Each line below from the "Go to Test Gateway tab" line through the "This screenshot has height=630, width=1200." line, those two included, must be restated word for word; the pictures must not be.

◇ ◇ ◇ ◇

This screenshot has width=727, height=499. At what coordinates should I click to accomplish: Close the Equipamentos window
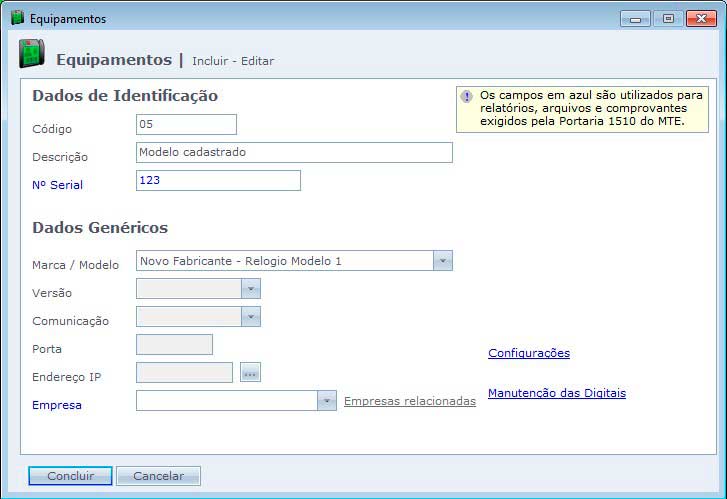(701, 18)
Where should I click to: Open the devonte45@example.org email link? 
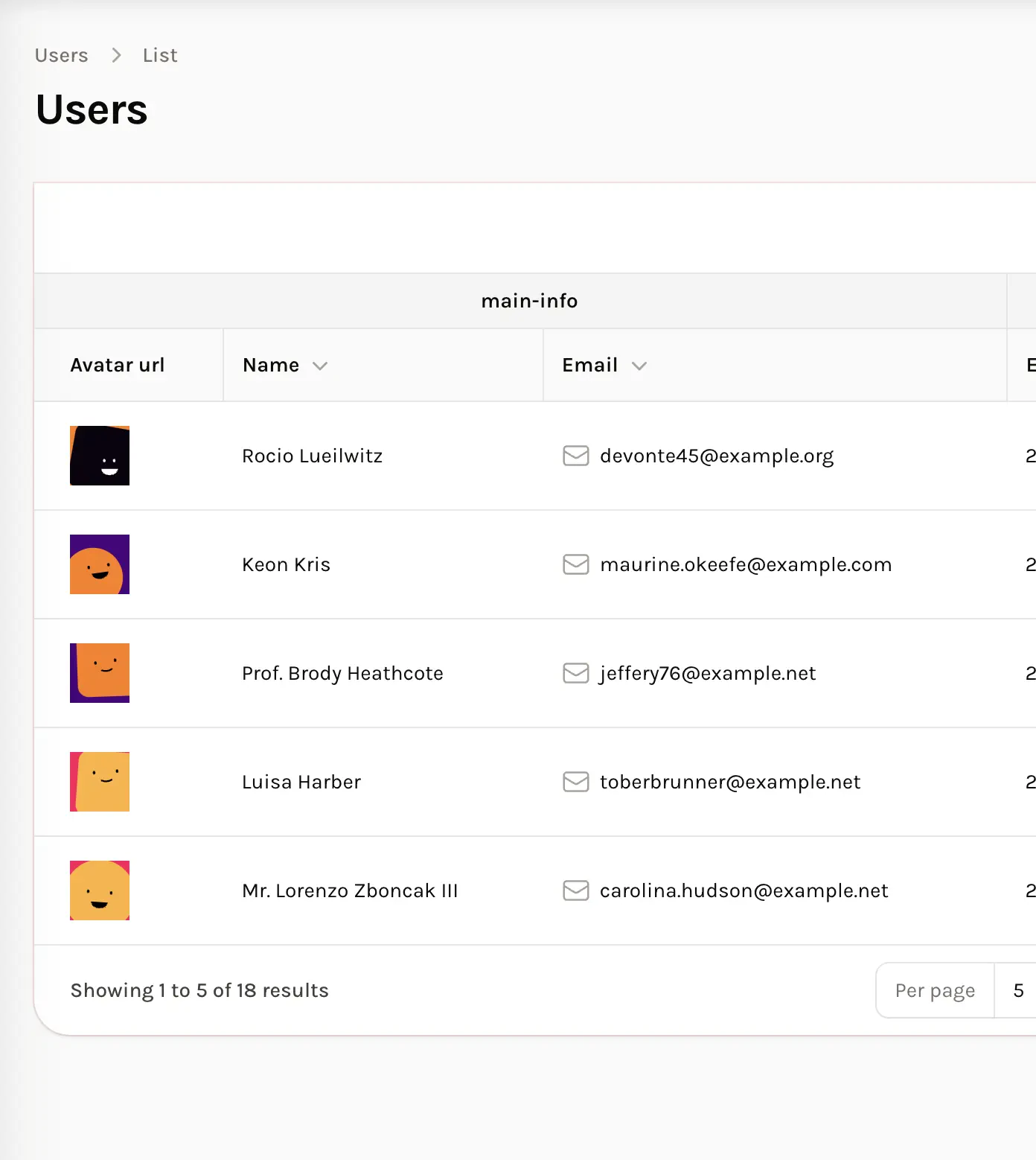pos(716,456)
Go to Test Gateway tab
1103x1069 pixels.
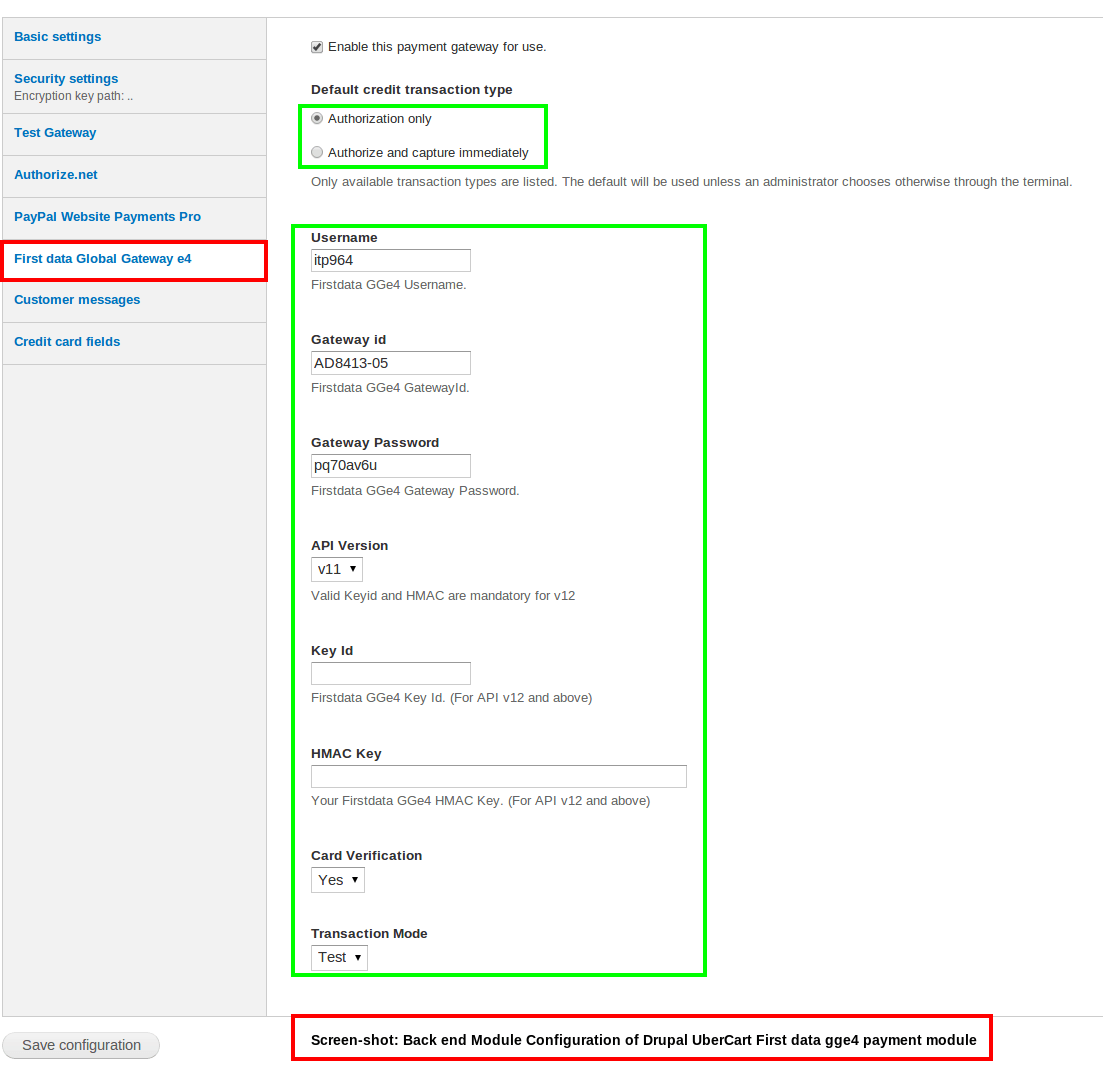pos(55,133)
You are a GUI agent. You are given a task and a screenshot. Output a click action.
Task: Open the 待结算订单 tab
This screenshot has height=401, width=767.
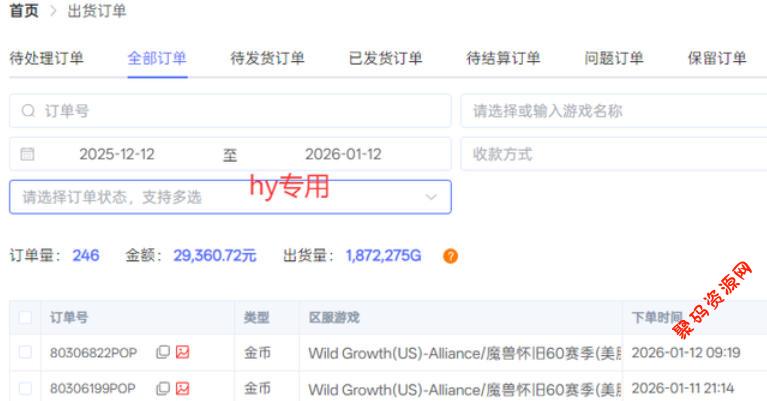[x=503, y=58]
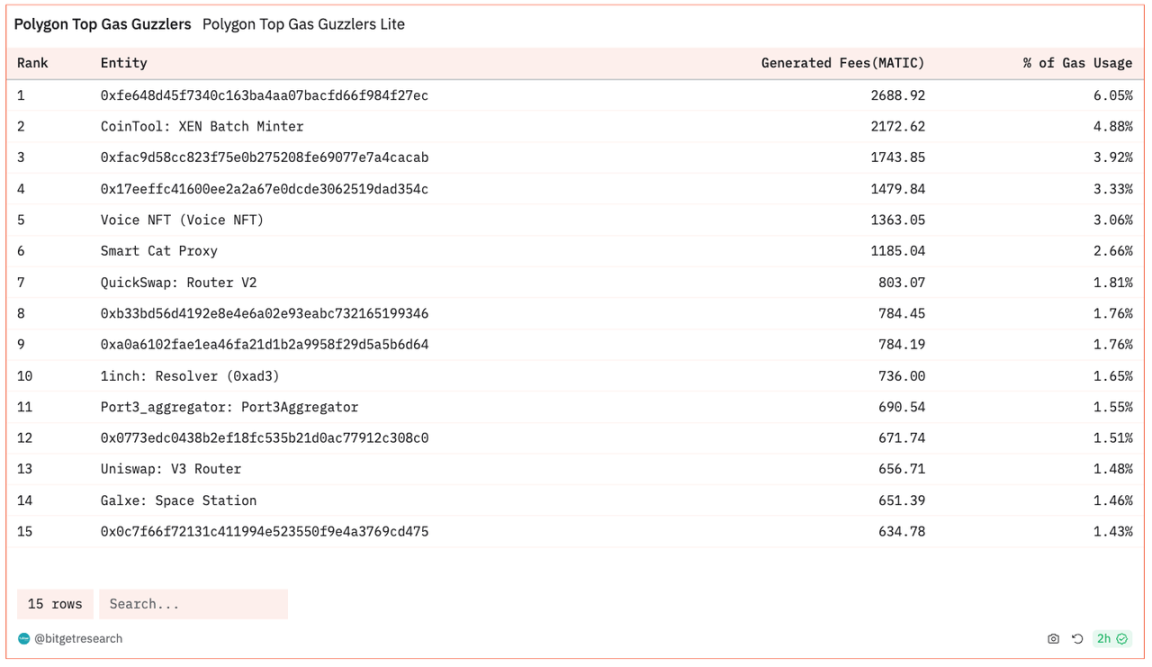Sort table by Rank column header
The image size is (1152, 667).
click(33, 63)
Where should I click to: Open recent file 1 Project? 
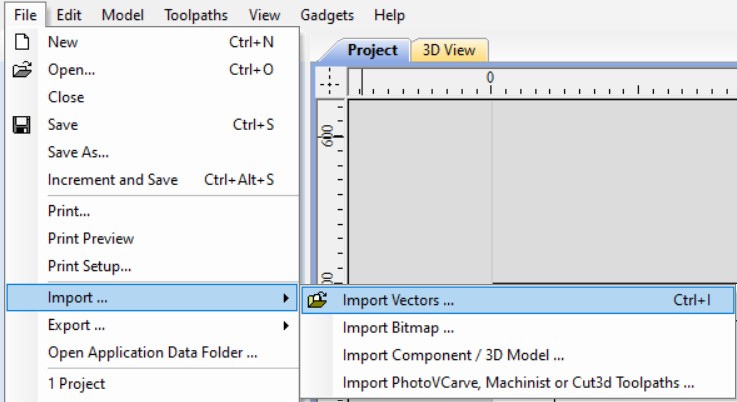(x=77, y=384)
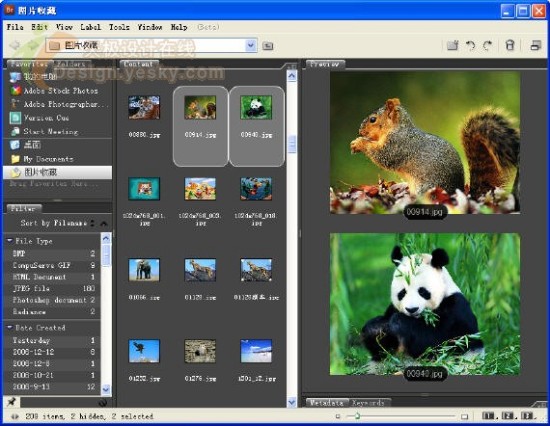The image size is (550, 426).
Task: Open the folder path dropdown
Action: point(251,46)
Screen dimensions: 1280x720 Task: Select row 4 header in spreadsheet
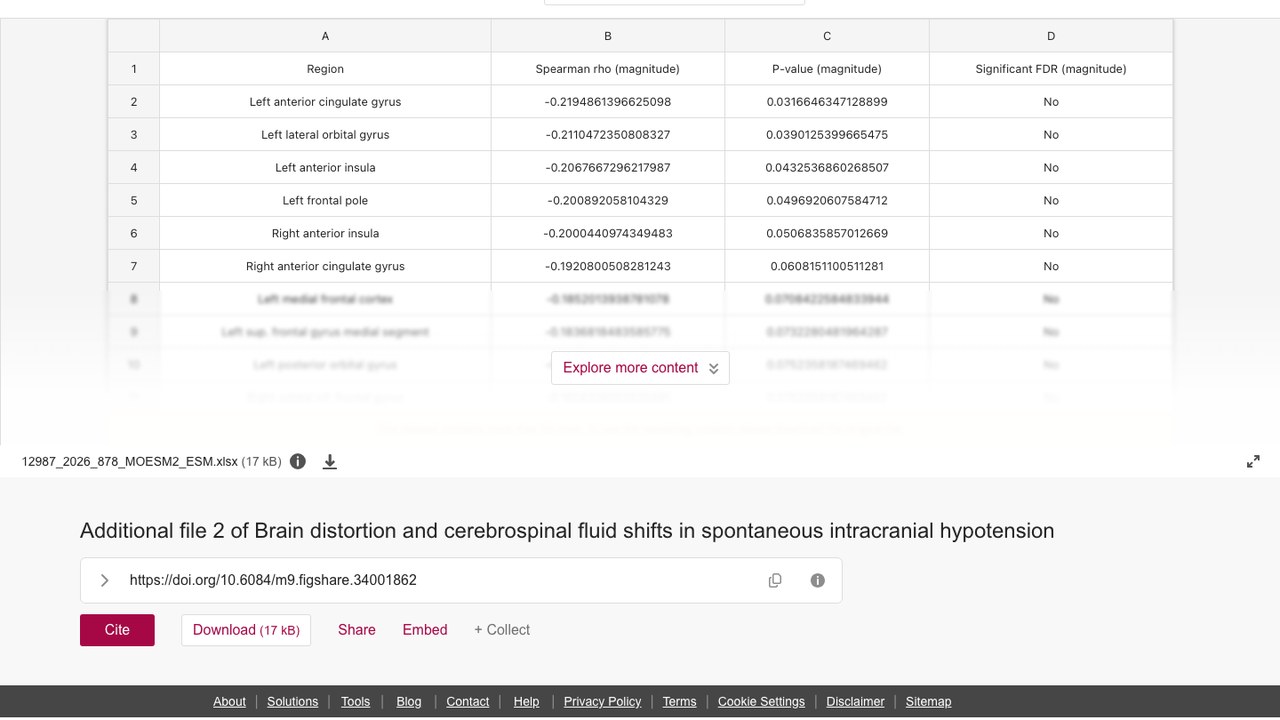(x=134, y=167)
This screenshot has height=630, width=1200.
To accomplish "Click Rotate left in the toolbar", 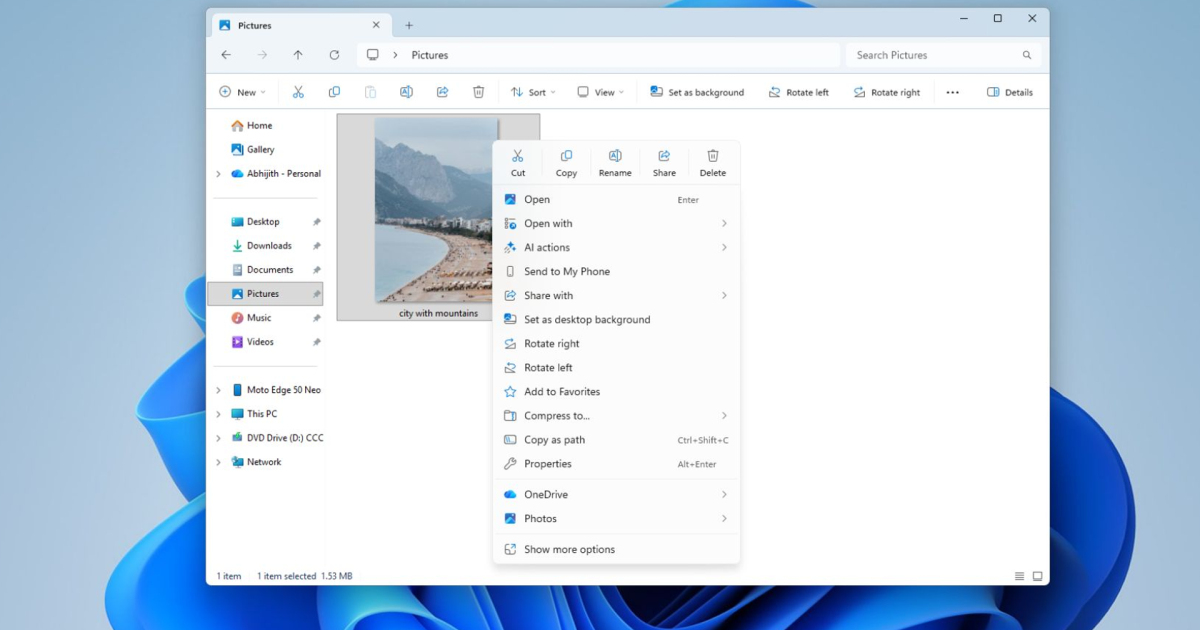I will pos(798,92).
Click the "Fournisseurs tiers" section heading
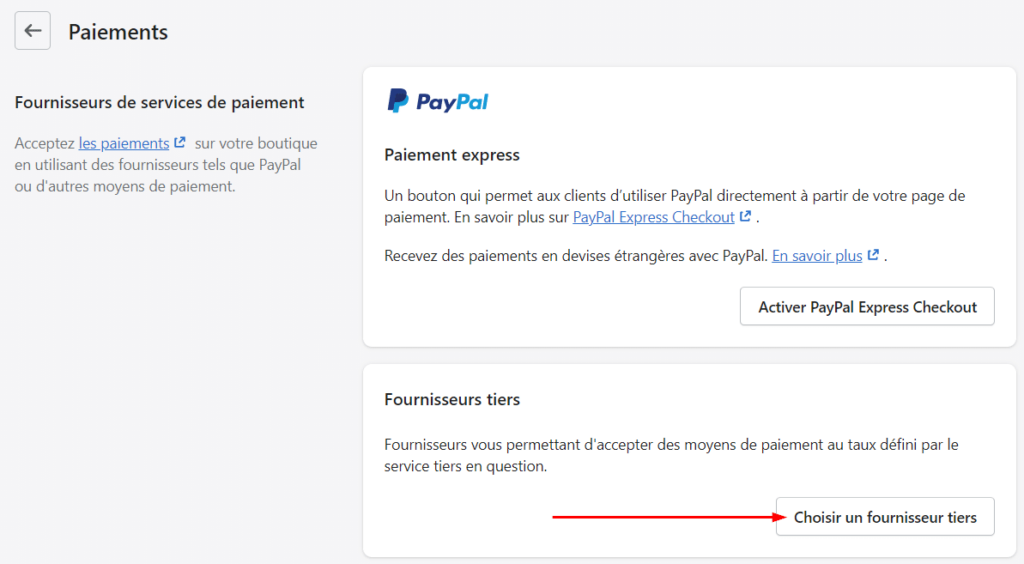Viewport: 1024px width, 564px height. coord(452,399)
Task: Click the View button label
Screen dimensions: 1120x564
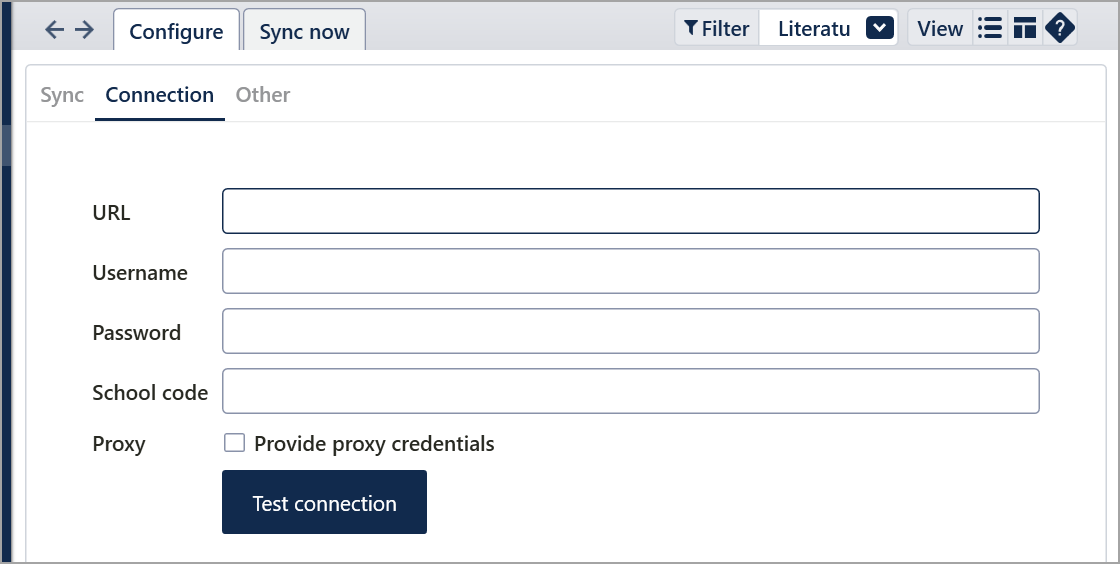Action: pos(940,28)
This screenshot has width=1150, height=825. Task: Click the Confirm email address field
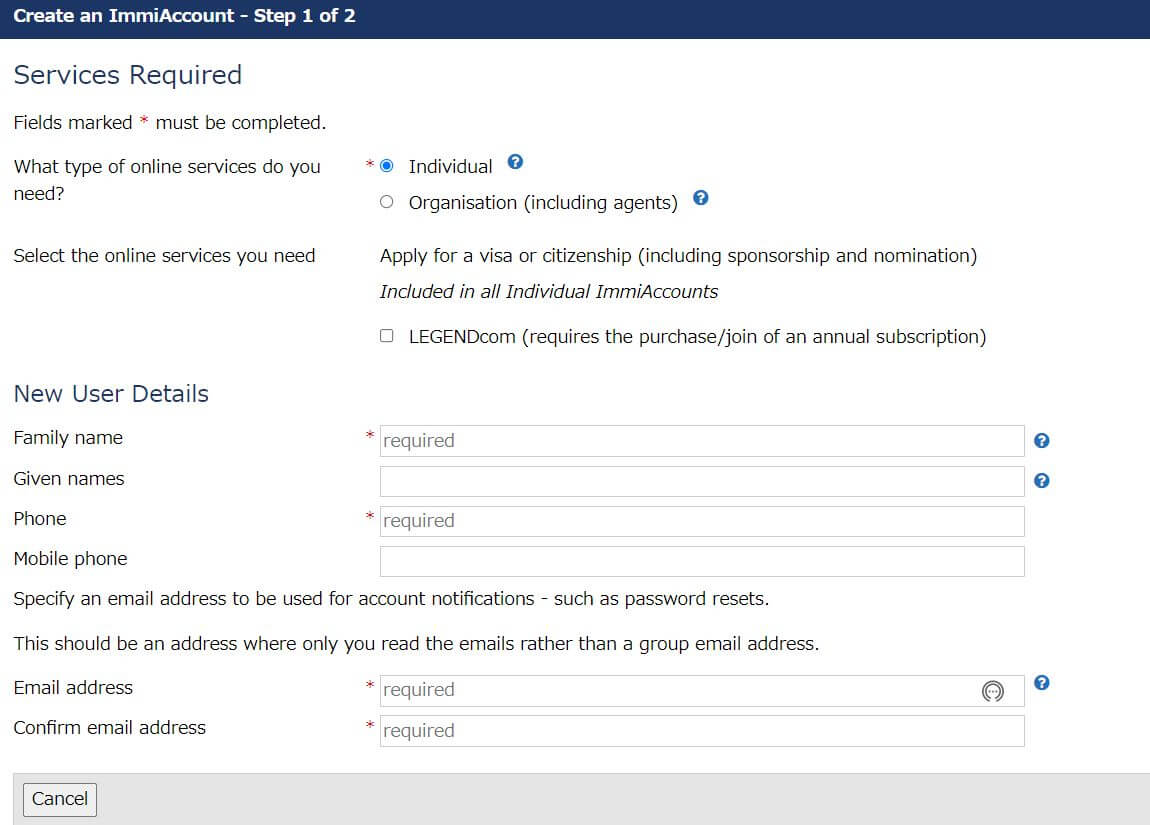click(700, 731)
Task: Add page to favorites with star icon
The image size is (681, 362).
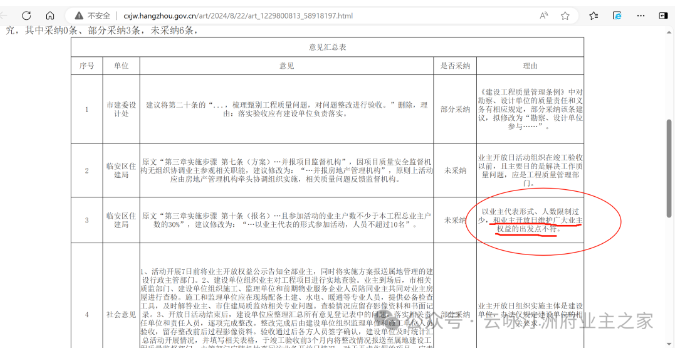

◇ ◇ ◇ ◇

* _RESPONSE BOX_
Go to Test Gateway tab
1103x1069 pixels.
pos(55,133)
You are a GUI agent. You are given a task and a screenshot. Output a click action.
Task: Open the 待结算订单 tab
This screenshot has height=401, width=767.
[x=503, y=58]
Sort table by Rank column header
The image size is (1152, 667).
click(33, 63)
Where should I click to: Open recent file 1 Project? 
(x=77, y=384)
The image size is (550, 426).
Task: Open the folder path dropdown
Action: point(251,46)
Screen dimensions: 1280x720 Task: Select row 4 header in spreadsheet
(x=134, y=167)
This screenshot has height=630, width=1200.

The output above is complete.